[PROBLEM STATEMENT]: In the listing that follows, count every line holding the word "accomplish" and give only the count.

[MATERIAL PROVIDED]:

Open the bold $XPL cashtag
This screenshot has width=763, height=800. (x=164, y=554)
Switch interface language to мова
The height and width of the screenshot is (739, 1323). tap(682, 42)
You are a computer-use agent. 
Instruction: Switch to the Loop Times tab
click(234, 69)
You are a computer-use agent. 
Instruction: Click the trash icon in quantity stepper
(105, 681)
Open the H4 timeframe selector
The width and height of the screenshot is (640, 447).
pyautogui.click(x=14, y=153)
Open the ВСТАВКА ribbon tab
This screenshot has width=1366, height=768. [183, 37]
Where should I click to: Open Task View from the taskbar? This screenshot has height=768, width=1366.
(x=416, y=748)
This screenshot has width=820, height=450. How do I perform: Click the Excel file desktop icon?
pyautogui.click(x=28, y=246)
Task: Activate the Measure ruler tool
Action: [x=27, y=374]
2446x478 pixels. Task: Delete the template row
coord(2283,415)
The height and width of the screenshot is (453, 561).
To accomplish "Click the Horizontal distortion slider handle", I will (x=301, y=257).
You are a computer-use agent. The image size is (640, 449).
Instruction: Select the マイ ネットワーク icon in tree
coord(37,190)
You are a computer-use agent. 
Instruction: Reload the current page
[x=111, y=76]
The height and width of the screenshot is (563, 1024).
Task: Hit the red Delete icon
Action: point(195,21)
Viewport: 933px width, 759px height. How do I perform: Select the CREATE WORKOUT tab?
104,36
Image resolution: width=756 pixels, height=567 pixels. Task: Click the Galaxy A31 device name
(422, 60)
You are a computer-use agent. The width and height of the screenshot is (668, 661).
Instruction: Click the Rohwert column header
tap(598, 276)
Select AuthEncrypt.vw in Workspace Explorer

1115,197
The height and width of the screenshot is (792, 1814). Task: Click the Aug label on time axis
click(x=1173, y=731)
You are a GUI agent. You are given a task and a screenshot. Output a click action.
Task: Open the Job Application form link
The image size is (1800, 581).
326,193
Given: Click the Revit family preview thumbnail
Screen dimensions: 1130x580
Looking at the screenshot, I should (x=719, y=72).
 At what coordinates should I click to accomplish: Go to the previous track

[YOUR RESPONSE]: 2